Originally Posted by Nathan_Barstow
I see Vadim's post is for 10lbs and the timing in the very last block is 22*. For the boost I'm hoping to run, would something around 19-20* in the last block be safe for 12-14lbs? And then smooth it out down from there? Or should it be a bit lower, say around 16-18*?
19-20 sounds good and is probably where things will end up when you tune them. 16-18 is where you will be safe, and maybe where you should start.

Originally Posted by Nathan_Barstow
One last questions, base timing for 8.5:1CR, if I map over the lower portion of the tune from Vadim, should my base timing be about 20* since that is where it starts on that specific map?

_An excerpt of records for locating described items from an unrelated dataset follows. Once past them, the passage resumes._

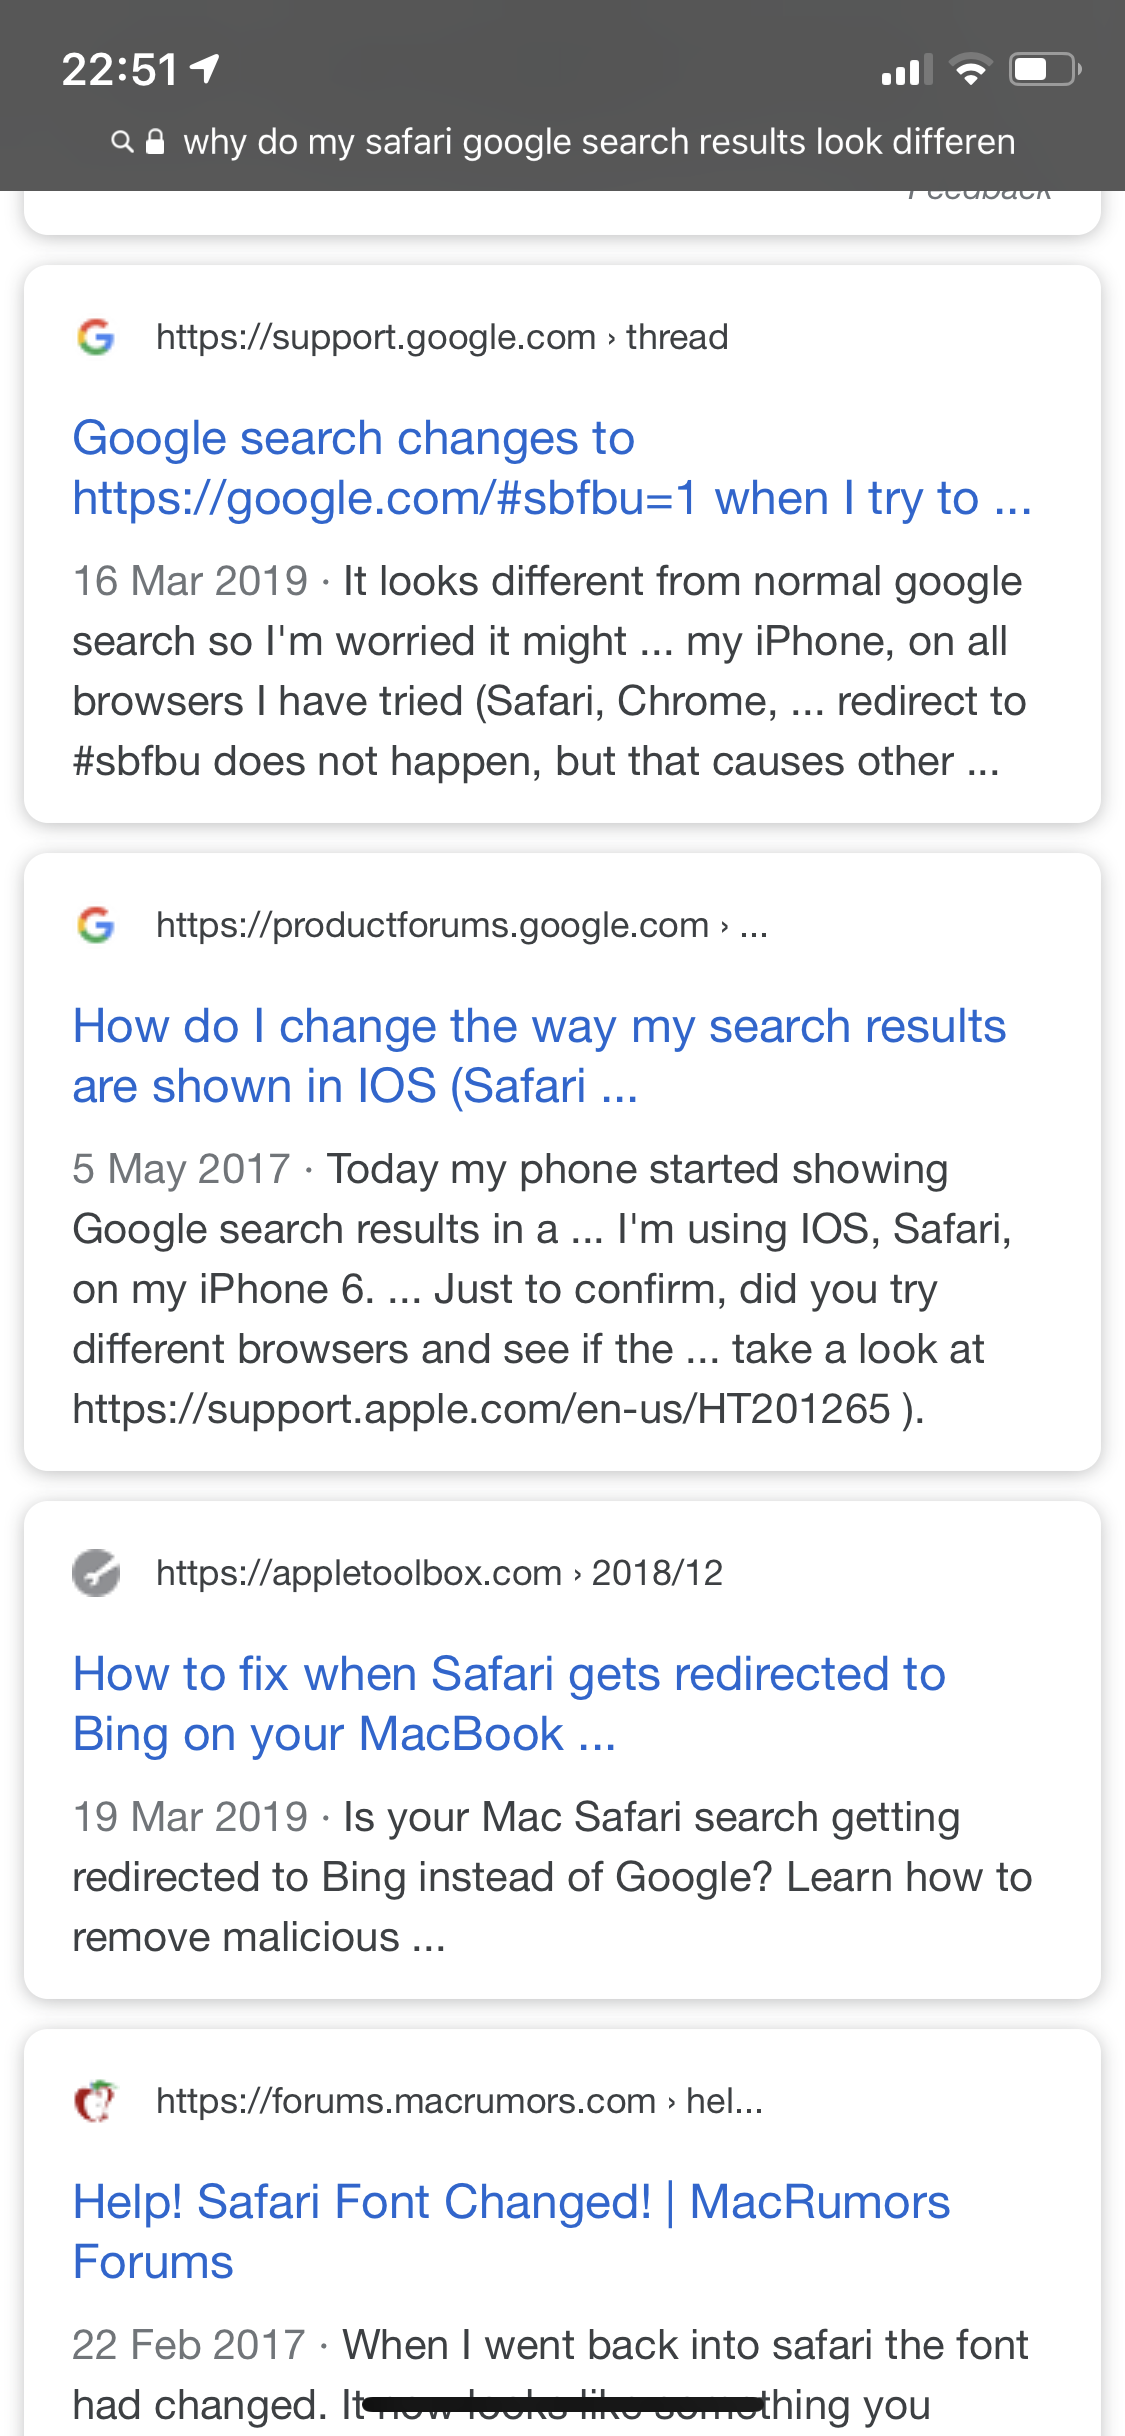
Task: Tap the padlock secure icon
Action: click(x=155, y=142)
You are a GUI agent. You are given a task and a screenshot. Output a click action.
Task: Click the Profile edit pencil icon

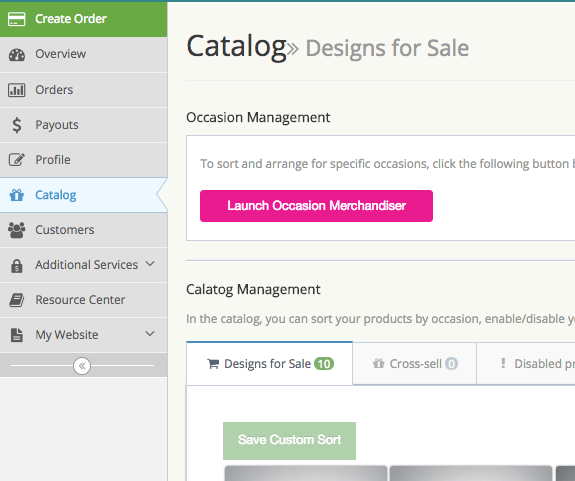pos(17,159)
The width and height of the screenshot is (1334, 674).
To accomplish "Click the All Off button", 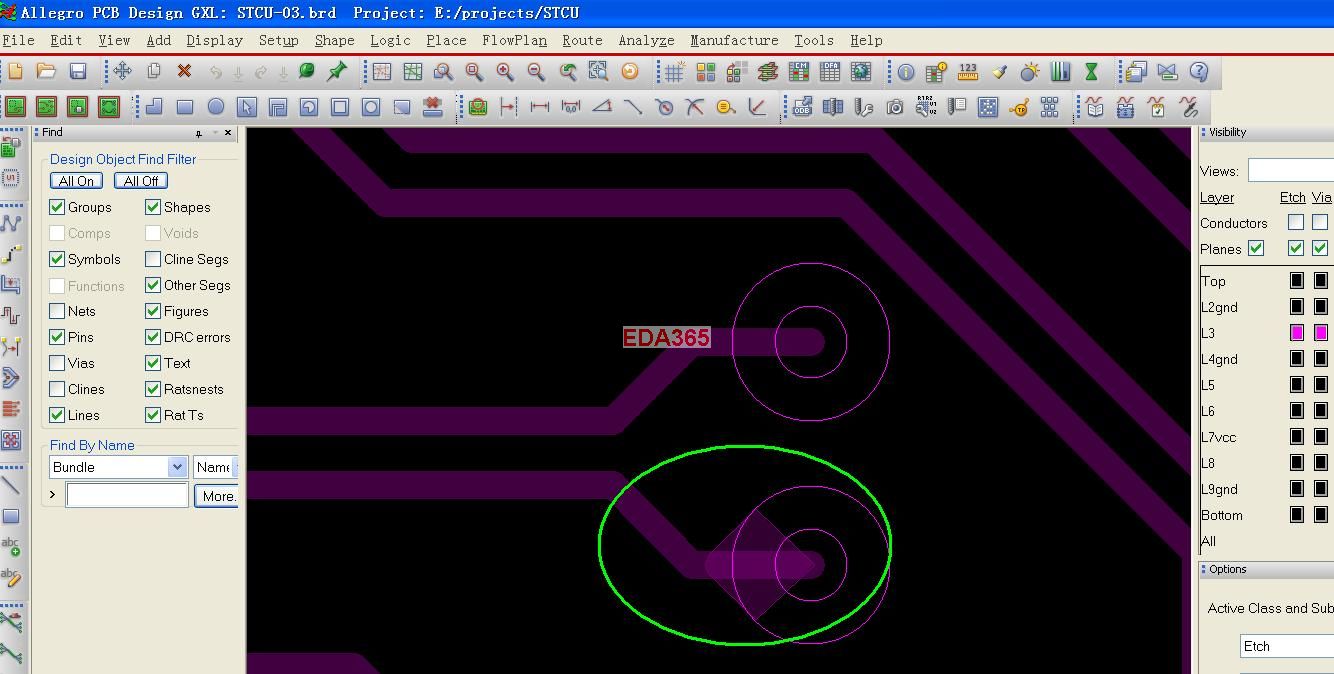I will 141,181.
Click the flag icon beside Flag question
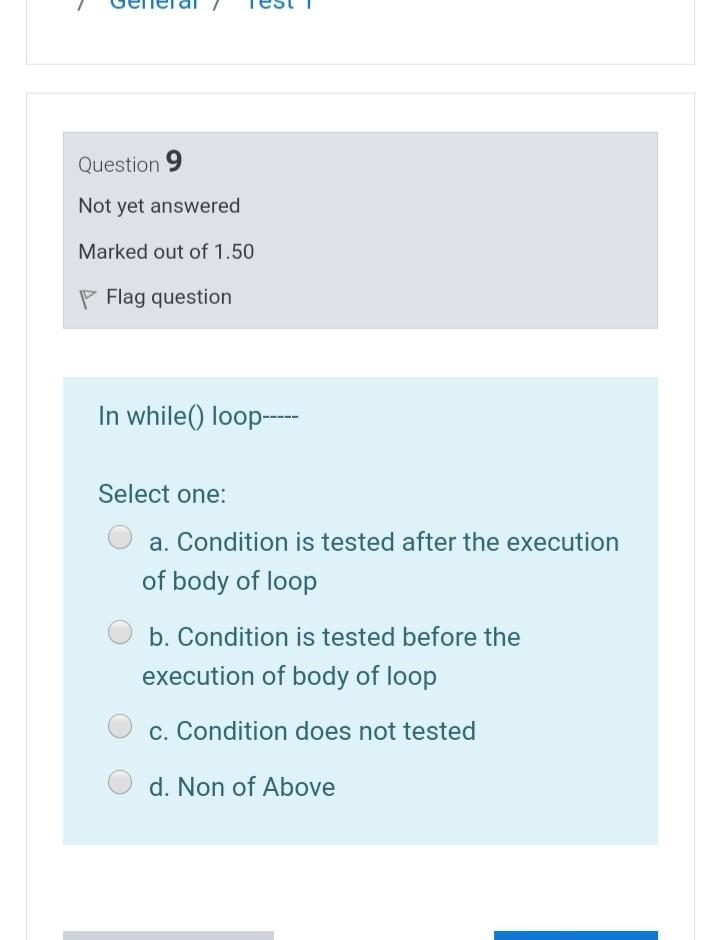Viewport: 714px width, 940px height. pyautogui.click(x=88, y=296)
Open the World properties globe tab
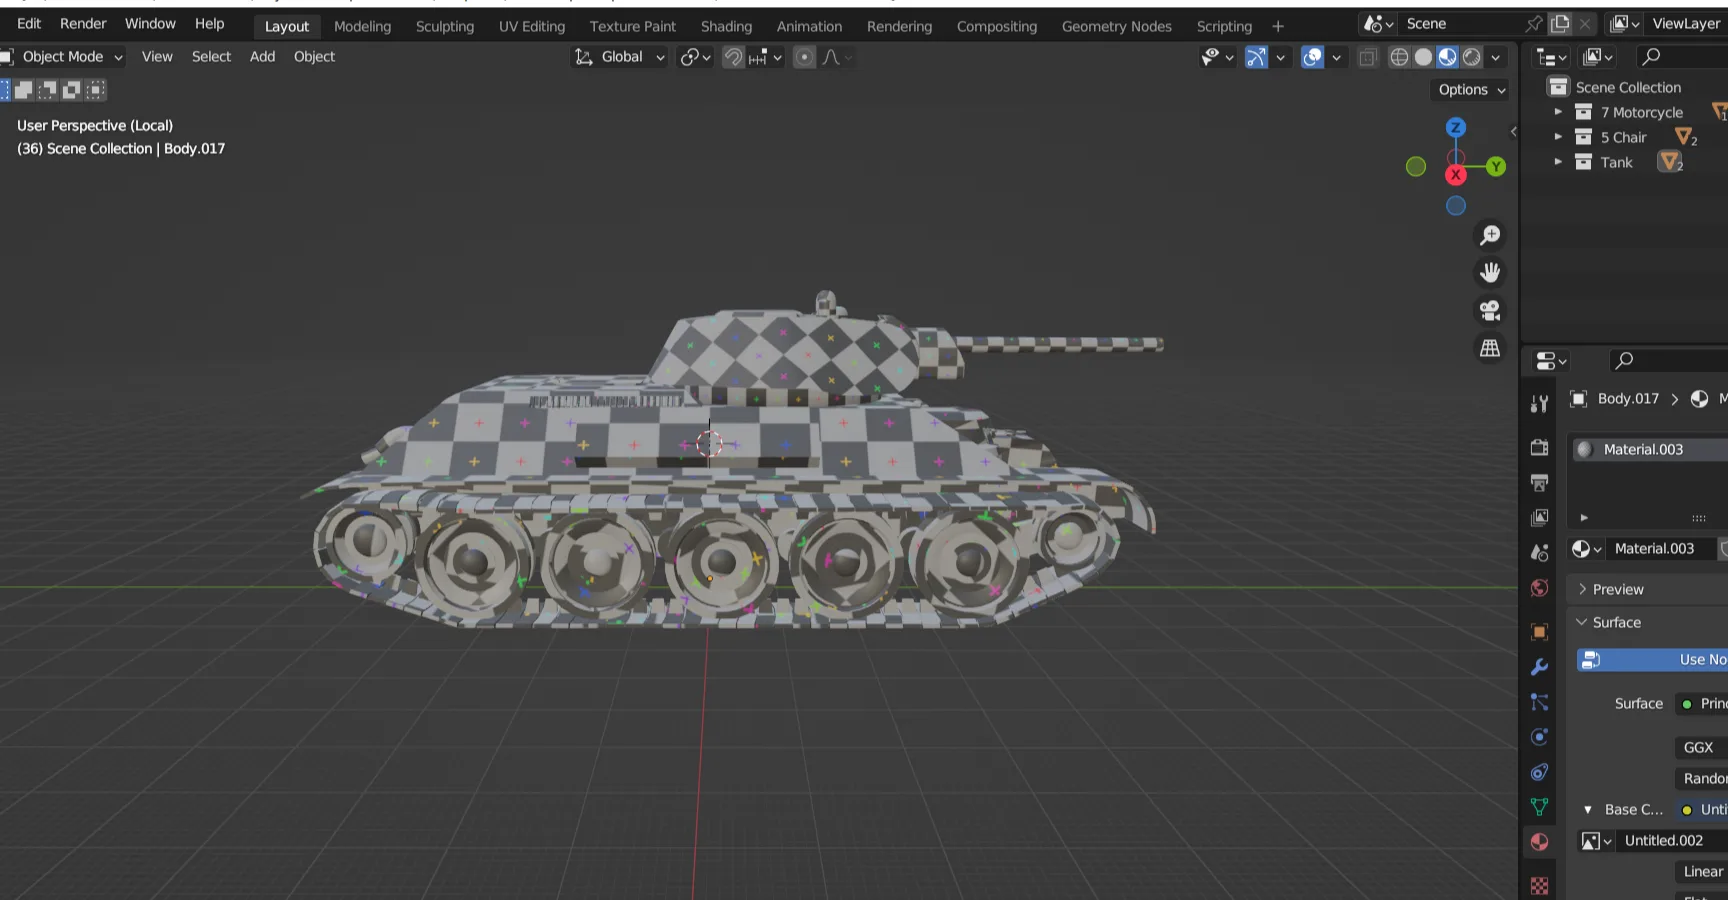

When you change timing in the idle areas of the map and then you go to time the engine with a timing light if you get the ECU in timing mode the ECU (I believe) removes all idle timing control and uses the pue values from the table. If you have 20 degrees in the idle areas of the table then you'll want to make sure the timing light shows 20 degrees. If you have 15 degrees in the timing map in the idle area then you'll want to make sure the timing light shows 15 degrees. Got it?
2010-05-28 15:57:11
#10
Got it. Appreciate the help Ben. I think I've got it covered enough now to get started on this. Another thing has me interested now, which is TP values. I just searched for (I think it was Vadim's again) TP Tuning thread, but could not find it. I thought it was stickied?